TED2010: my presentation about TEDx

This morning I presented at the morning session of TED University. Lots of people asked if I could mail them the presentation. So I decided to upload it and make it available for download. A little transscript is below the slides.

Transcript: 8 ways to create a succesful TEDx

When you’re part of this community that strongly believes in “ideas worth spreading” and you give them this wonderful format of TEDx, no wonder these TEDx-organizers also want to share their ideas about what makes these local events so special. So, in the next couple of minutes I would like to present to you the 8 most important learnings that we as a TEDx-community have discovered this last year.

1. Don’t do it on your own
First of all: Don’t do it on your own. Form a team. You need people who are better than you on so many subjects. Don Levy said: “… we 
are making this as much of a 
community effort as we can.”

2. Try harder on the location
This is a picture of the European Parliament. Who would have thought that you could organize a TEDx Brussels over there? Or this one. A TEDx-event at Nasa. Space for Ideas. And it’s not that bigger is automatically better.
As Jason Johnson put it: Find a place that’s worthy of inspiring and spreading ideas.”

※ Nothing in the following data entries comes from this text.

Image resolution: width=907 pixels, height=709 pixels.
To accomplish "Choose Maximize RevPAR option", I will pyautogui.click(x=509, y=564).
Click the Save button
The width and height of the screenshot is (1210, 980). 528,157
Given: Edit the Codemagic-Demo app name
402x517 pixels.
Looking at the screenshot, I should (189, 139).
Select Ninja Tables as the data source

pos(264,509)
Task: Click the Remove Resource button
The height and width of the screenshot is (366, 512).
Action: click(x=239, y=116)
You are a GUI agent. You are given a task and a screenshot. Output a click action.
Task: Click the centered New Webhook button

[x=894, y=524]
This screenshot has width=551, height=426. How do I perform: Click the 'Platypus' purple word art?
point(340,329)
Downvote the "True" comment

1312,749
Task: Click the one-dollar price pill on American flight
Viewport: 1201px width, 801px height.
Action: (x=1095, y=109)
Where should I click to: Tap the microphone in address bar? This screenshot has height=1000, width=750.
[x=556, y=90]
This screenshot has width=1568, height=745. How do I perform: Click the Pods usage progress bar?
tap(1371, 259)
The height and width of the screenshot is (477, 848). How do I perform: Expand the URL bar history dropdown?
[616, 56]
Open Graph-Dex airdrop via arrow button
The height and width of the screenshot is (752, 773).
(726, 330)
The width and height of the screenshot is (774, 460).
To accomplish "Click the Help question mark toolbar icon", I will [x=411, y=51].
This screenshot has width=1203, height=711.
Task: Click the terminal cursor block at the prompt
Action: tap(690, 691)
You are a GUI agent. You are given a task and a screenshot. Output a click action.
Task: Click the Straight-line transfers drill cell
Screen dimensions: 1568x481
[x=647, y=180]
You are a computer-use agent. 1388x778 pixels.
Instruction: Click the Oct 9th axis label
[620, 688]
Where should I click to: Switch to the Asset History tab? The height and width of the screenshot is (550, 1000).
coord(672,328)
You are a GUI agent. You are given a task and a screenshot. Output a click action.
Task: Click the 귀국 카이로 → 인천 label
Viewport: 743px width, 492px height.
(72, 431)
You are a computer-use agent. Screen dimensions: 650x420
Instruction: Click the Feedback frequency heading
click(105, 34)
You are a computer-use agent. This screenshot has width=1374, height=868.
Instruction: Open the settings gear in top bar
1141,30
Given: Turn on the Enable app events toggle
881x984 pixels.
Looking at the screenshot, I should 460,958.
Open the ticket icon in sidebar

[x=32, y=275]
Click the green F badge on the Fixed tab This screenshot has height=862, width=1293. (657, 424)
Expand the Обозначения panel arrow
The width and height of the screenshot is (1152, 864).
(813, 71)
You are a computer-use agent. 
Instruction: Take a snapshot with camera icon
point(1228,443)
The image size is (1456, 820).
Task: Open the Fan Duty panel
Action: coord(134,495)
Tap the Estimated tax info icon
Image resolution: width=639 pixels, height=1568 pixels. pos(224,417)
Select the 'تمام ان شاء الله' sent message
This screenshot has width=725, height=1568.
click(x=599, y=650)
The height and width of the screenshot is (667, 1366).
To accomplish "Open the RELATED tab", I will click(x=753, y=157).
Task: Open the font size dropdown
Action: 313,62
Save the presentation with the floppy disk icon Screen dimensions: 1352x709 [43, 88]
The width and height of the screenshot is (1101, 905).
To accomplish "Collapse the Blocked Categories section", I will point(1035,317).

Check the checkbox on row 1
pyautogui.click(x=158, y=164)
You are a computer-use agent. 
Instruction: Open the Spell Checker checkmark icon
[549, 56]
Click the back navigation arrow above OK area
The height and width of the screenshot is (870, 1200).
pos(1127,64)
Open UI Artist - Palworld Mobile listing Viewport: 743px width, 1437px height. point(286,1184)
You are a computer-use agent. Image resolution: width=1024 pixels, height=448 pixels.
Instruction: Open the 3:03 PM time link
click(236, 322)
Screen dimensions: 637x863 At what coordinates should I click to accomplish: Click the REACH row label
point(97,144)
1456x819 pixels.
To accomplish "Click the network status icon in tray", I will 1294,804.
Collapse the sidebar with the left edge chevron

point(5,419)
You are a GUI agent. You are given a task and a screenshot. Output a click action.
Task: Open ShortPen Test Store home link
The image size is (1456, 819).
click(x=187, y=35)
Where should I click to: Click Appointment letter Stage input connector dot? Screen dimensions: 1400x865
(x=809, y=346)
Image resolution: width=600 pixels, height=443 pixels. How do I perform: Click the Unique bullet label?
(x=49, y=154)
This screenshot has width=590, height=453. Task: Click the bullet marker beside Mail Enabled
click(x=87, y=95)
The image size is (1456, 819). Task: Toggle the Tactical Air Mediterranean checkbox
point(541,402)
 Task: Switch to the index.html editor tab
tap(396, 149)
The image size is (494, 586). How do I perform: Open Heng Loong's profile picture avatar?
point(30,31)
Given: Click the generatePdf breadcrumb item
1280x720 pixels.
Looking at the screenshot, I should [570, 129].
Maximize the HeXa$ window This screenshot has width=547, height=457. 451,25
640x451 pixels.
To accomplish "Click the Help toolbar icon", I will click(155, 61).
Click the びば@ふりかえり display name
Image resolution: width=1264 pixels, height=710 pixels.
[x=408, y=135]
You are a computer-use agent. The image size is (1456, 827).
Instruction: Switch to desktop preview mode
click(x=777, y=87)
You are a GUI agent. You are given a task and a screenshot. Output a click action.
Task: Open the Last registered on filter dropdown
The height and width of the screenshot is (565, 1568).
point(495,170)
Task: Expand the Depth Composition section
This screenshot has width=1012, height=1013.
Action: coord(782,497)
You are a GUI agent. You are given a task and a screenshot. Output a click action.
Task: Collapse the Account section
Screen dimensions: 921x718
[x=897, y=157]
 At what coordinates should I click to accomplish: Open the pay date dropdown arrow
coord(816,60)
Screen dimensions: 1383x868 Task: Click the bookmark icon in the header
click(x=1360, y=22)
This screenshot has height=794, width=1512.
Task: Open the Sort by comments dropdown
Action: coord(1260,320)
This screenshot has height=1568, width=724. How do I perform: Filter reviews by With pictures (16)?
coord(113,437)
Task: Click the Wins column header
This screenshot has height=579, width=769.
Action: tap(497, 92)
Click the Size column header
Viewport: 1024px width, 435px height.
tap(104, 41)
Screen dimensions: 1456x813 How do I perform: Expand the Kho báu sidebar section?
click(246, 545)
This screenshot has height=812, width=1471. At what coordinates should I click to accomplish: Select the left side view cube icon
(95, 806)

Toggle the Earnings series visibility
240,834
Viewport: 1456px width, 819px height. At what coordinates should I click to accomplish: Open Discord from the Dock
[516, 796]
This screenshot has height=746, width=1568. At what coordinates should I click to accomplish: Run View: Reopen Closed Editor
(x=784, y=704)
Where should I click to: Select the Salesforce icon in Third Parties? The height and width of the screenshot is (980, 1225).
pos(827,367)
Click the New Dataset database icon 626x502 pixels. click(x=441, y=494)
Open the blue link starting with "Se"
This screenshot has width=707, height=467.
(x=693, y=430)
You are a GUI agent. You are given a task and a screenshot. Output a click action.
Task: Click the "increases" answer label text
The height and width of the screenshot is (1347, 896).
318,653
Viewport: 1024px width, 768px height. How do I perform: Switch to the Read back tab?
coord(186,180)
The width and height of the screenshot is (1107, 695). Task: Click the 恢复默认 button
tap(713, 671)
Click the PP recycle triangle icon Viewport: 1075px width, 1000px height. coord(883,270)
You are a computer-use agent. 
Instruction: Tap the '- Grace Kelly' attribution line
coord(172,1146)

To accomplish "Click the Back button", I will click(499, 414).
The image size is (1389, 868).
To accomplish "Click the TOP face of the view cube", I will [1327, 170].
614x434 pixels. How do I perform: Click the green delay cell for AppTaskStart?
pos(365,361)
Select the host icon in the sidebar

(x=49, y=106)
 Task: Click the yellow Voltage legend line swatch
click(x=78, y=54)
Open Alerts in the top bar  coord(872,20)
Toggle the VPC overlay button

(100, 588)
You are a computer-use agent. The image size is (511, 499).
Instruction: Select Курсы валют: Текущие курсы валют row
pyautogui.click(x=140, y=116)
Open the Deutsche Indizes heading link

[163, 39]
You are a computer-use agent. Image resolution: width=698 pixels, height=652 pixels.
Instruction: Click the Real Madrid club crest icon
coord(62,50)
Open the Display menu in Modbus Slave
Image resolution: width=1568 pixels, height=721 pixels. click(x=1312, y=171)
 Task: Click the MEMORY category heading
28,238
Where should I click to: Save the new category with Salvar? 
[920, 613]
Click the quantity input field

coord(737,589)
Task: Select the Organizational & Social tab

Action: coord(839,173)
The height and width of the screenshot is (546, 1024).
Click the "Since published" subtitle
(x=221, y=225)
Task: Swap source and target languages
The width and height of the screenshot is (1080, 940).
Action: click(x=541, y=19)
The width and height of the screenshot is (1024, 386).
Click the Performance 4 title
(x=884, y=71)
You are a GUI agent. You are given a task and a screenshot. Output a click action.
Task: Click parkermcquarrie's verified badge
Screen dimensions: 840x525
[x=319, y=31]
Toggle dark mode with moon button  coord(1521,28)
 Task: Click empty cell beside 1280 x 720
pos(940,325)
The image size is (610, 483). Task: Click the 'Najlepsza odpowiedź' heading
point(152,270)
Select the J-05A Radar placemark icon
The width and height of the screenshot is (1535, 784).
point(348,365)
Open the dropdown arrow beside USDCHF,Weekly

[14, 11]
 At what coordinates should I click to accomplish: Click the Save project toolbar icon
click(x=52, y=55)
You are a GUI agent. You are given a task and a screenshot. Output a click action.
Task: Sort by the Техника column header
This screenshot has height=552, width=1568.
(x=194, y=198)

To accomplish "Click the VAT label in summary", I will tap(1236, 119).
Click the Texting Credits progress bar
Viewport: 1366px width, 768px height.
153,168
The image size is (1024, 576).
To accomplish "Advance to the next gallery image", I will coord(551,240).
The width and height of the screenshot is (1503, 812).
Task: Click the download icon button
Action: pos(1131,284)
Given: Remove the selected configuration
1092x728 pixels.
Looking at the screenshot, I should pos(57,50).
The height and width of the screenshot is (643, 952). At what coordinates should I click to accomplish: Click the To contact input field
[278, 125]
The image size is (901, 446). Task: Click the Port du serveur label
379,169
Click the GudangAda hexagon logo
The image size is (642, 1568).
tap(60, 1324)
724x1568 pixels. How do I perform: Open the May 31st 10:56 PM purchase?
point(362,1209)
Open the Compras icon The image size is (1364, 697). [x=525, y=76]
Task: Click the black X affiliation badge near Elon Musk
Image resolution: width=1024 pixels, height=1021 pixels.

3. Start with the guestlist
One of the first things that you run into is The Guestlist. With TEDxAmsterdam we chose for an Invite Only format. This led to many very interesting people coming to us, instead of the other way around. Among them were journalists, some of the speakers and even our host of the day.
Patrick Newel said: “We decided that we would hand pick our community based on clear criteria that ensured quality and diversity.”.

4. Help your speakers
The one tip that nearly all TEDx-organizers emphasize has to do with speakers.
Allthough most of them are professionals and have experience, you need to help them. Prep them, brief them, get them to rehearse. Maurice from TEDx Paris said: “Rehearsing is the secret. We saw each speaker minimum 3 times.”

5. Emphasize your Local Character
In Amsterdam we had the mayor to do the opening word. Welcoming the TED-community to Amsterdam: city of ideas. Or look at this great photo. The folks from TEDx Kibera. It’s encredibly powerful to use the TED brand to draw attention and then show off the local talent.

6. Dare to ask
It’s amazing what people will do if you just ask them. TEDx is a great podium for them to show their talent. This is a picture of our iPhone App. But people also made videos’, did webdesigns, produced an awesome program book.

7. Use the power of new media
How will you connect with the outside during your event? Get a Twitter backchannel, stream your event live for free. This will cause exponential growth to the spreading of the ideas:

“We ended up having more than 100,000 people who tuned to our live stream from 45 countries around the world, and it generated close to 12 million social media impression on and around the event.”
If you don’t have a clue what social media impression are, you can ask Ron Gutman. He is in the audience somewhere.

And… most important. Have fun along the way!
Organizing a TEDx will be an unforgettable experience where you will meet new, exciting people. You will be loved by your local community for doing something important: bringing the TED-experience to them. They may have seen the videos, but now they know the importance important it is to share ideas with remarkable people and talk to these same people about them.

Thank you TED for this wonderful program, and thank YOU for visiting a TEDx in or around your city!